Chronique

Julien Béhar, Stéphane Decolly

Encre(s) sonore(s)

Julien Béhar (as, électroniques), Stéphane Decolly (eb) + Christophe Forget (dessin)

Label / Distribution : Autoproduction

Ce duo est en réalité un trio. Le saxophoniste Julien Béhar (il dirige la formation Z Comme et côtoie aussi Sébastien Boisseau, Pierre Durand, Emmanuel Bex, Rhoda Scott, etc.), installé à Segré dans le Maine-et-Loire, se tient au côté du Tourangeau Stéphane Decolly (bassiste aussi électrique qu’éclectique, entendu chez Rigolus avec Thomas de Pourquery, Le Grand Orchestre du Tricot, Freaks de Théo Ceccaldi ou encore, comme remplaçant de luxe, dans les O.N.J. d’Yvinec et Benoit) et sont ici la paire complémentaire du plasticien Christophe Forget. À moins que ce ne soit l’inverse.

Encre(s) sonore(s) est en effet un dispositif scénique qui associe musique et art graphique. Sur les compositions des musiciens, le dessinateur crée en temps réel de grands lavis à l’encre noire représentant des paysages imaginaires qui évoquent les berges des fleuves (on songe à la Loire bien évidemment). L’improvisation et les interactions entre les deux disciplines étant ici un moteur pour pousser plus avant une création commune.

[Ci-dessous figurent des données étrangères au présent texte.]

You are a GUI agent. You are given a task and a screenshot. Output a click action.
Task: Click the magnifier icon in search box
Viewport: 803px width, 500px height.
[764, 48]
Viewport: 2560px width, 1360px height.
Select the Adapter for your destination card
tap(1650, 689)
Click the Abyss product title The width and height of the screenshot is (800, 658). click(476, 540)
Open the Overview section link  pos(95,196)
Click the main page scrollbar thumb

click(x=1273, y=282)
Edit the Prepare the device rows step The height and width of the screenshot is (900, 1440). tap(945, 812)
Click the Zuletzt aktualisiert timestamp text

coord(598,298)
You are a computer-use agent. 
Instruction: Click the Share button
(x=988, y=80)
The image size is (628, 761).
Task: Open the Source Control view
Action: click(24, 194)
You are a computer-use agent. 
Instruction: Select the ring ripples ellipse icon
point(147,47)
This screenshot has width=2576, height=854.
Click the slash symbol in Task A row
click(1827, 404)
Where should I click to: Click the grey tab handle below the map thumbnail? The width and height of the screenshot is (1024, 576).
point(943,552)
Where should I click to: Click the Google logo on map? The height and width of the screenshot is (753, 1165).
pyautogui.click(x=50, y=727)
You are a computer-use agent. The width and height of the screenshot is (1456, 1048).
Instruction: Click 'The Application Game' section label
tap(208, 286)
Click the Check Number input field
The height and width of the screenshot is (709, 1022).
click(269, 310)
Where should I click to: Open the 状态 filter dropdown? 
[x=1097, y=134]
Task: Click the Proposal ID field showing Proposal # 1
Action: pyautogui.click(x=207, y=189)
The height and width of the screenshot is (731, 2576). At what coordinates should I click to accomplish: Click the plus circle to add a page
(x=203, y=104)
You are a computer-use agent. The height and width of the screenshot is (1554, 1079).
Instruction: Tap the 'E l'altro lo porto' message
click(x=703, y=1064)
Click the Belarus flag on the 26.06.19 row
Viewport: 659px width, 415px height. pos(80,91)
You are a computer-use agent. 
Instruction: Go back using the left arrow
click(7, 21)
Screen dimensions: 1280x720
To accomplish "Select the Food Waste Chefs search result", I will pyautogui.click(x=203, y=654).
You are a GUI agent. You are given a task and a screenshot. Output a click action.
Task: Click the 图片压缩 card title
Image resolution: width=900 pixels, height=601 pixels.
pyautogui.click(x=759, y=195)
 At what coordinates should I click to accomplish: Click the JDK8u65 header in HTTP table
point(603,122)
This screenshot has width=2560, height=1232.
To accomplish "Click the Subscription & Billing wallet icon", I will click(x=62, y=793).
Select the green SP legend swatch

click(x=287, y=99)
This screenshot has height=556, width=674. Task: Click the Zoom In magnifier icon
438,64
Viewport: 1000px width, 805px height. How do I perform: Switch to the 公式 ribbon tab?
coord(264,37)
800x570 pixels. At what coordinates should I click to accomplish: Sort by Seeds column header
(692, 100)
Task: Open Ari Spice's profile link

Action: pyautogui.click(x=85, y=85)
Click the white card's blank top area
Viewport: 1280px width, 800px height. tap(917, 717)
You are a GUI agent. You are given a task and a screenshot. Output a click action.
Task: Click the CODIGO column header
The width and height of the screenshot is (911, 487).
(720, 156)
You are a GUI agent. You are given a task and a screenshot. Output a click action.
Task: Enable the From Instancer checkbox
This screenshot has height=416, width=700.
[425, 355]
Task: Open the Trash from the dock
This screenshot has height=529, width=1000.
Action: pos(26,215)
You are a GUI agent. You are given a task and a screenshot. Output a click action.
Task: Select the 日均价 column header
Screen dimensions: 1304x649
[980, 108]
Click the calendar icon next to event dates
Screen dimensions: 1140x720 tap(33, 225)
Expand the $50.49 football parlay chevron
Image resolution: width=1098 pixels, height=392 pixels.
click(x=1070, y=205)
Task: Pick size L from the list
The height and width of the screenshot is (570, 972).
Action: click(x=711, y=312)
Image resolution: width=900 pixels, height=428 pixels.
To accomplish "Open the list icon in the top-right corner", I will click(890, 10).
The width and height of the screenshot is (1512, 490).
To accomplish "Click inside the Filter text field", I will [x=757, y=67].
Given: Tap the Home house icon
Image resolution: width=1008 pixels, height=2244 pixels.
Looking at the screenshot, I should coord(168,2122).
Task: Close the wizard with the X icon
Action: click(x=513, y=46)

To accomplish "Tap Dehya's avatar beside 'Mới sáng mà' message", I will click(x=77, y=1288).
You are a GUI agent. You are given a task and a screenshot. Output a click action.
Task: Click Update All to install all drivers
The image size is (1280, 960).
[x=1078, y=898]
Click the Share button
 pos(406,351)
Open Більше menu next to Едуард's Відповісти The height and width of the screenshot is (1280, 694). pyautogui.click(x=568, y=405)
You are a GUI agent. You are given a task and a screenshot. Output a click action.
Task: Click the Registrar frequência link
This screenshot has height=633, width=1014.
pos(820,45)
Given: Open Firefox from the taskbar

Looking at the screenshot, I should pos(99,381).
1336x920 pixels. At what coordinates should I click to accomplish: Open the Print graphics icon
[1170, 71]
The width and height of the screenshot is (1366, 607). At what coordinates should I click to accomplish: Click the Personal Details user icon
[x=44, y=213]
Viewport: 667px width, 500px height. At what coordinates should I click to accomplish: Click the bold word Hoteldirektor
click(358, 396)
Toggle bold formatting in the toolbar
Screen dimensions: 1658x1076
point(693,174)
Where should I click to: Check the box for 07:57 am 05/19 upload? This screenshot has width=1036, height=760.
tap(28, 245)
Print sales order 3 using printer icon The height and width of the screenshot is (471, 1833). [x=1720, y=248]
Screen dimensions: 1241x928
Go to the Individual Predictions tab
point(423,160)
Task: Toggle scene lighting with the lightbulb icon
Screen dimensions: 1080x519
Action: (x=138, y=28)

Pourtant la captation, dans les conditions du live, se suffit à elle-même. Le pouvoir évocatoire de la musique produit des images intérieures qui sont le parfait pendant des propositions picturales. En une série de moments instantanés, on découvre un bruitisme doux qui est le fait du saxophoniste, propice à amorcer une mise en mouvement de la pensée et déclencher ainsi un processus mental déambulatoire. Des souffles, des crachotements micro-électroniques participent à rendre la matière sonore vivante, enveloppée par une basse qui grave des lignes assumées mais ondulatoires.

Peu à peu, comme un paysage qui s’ouvre à mesure d’une balade, les rôles s’inversent. La basse devient un sillon plus ferme et s’ancre dans le sol. Un saxophone plus affirmé s’appuie sur cette trace profonde et finit par imposer un thème mélodique délibérément onirique (sur le titre « Mockba 80 » notamment). Les instruments s’enlacent, se tournent autour faisant le choix de couleurs feutrées d’où l’esprit du jazz n’est jamais absent. Sans rien imposer, voire avec discrétion, les deux musiciens font le pari de la liberté de forme et se concentrent avec attention sur le rôle d’accompagnants. Ils parviennent toutefois à être les vecteurs indispensables à un voyage sensoriel. Une disque à voir autant qu’à écouter.